> _Source excerpt_
====
There are so many that we have a constant stream of interruptions as we walk arm-in-arm and talk in that grand green space.

 

On Wednesday, in a slight variation, one vendor approached Tom and offered to sell him an umbrella.  We were each already carrying an umbrella, so Tom just raised his umbrella up to show the man that his efforts were pointless.

 

My attention was diverted so I missed all of this and Tom was telling me about it as we walked there yesterday.  Again, we were carrying umbrellas, although mine was folded up and tucked into my rain-jacket pocket.

 

I got an idea.  I think Tom was thinking it at the same time.  When approached by the Eiffel Tower vendors, why don’t we try to “sell” them one of our umbrellas?

 

We’d just passed a park bench with five French businessmen gathered round it, watching people while they wolfed down baguette sandwiches.  Obviously, they were having a quick dinner and planned to go back to the office to work or have a meeting that evening.

 

An Eiffel Tower vendor approached us, offering to sell one of the trinkets for a euro.  We smiled at him.  Tom raised his umbrella and said, “fifteen euros?”  To be sure the vendor understood, I said “quinze euros pour le parapluie?”

 

The first vendor looked a bit stunned.  I turned to look at the businessmen nearby on the park bench.  They all were looking at us, had stopped chewing, and had surprised expressions on their faces.

 

We laughed and went on.

 

The next few vendors understood right away that we were joking.  A couple tried to negotiate the price.  One offered 50 cents.  Another offered 2 euros.  Tom and I simultaneously countered, he with 10 euros and I with 12.  I explained that it was of a high-quality brand, Totes.   Whereupon the vendor (who is an immigrant whose native language is not English) said, “yes, but it is use – ed,  turning “used” into two syllables.

 

Another said, “But I don’t need it. It isn’t raining.”  Offering to sell us his biggest Eiffel Tower, Tom replied, “But I don’t need it.”

 

Each of them smiled, and we giggled and moved on.

 

They are so used to being treated with disdain, that this human interaction, although a joke, was welcomed.  We had a great time – the best time ever on the Champ de Mars.

 

One undercover cop gave us a sideways glare, but I could hardly see him arresting us for not having a vendor’s license.

 

After we’d made our circuit, at the end of the Champ in front of the Military School, we made one last “attempt” to sell the umbrella to an Eiffel Tower vendor, and a couple of American tourists were passing nearby.  The American man caught what was happening and he looked back over his shoulder toward us, laughing.
====
> _Dataset_
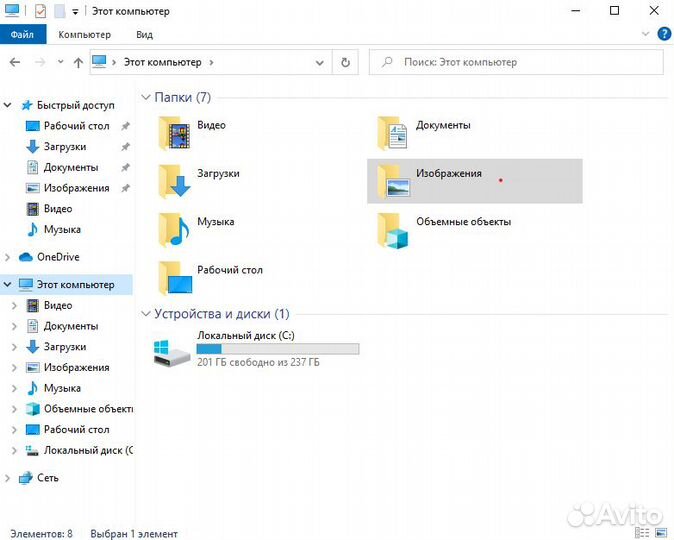Expand OneDrive in the navigation tree
674x540 pixels.
[x=9, y=257]
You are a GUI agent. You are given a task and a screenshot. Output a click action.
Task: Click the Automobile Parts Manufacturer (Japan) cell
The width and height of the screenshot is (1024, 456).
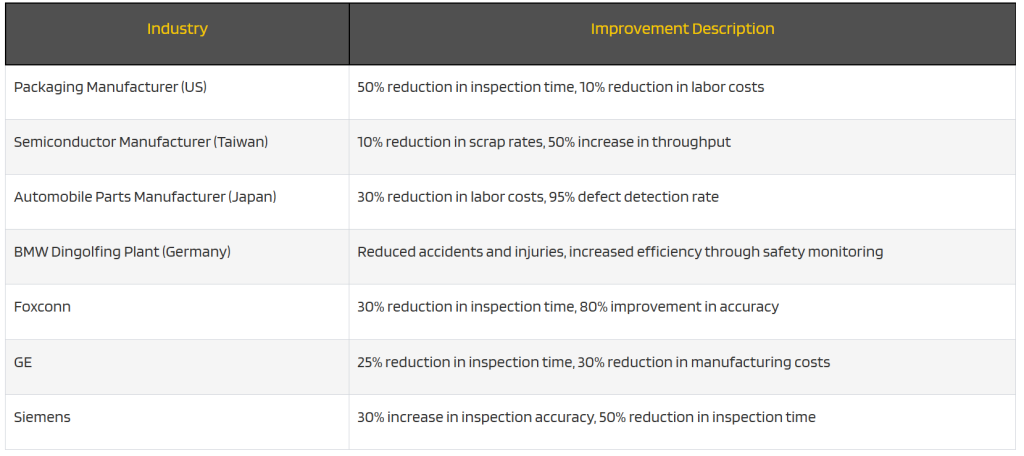(145, 197)
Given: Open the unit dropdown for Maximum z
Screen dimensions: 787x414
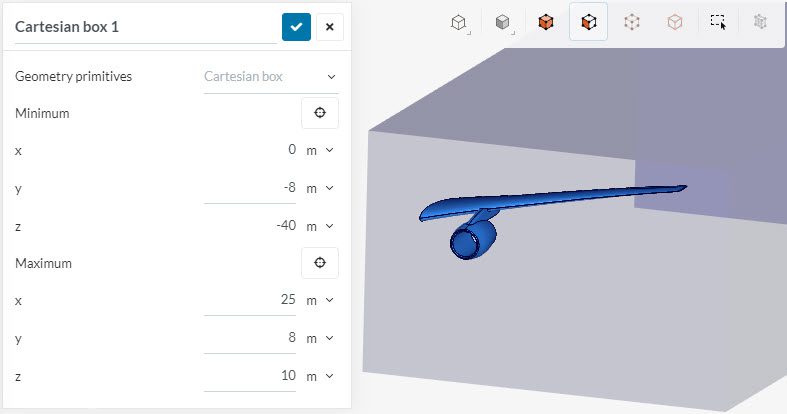Looking at the screenshot, I should tap(320, 376).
====
> _Exercise details_
Please decide whether each statement below agrees with the piece about the Eiffel Tower vendors, answering yes or no and quoting the words that settle it: (a) Tom countered a vendor's offer with 10 euros. (b) The businessmen on the park bench were eating baguette sandwiches. (c) On Wednesday, a vendor offered to sell Tom an Eiffel Tower trinket.

> _Expected answer_
(a) Yes: "Tom and I simultaneously countered, he with 10 euros and I with 12."
(b) Yes: "watching people while they wolfed down baguette sandwiches."
(c) No: "one vendor approached Tom and offered to sell him an umbrella."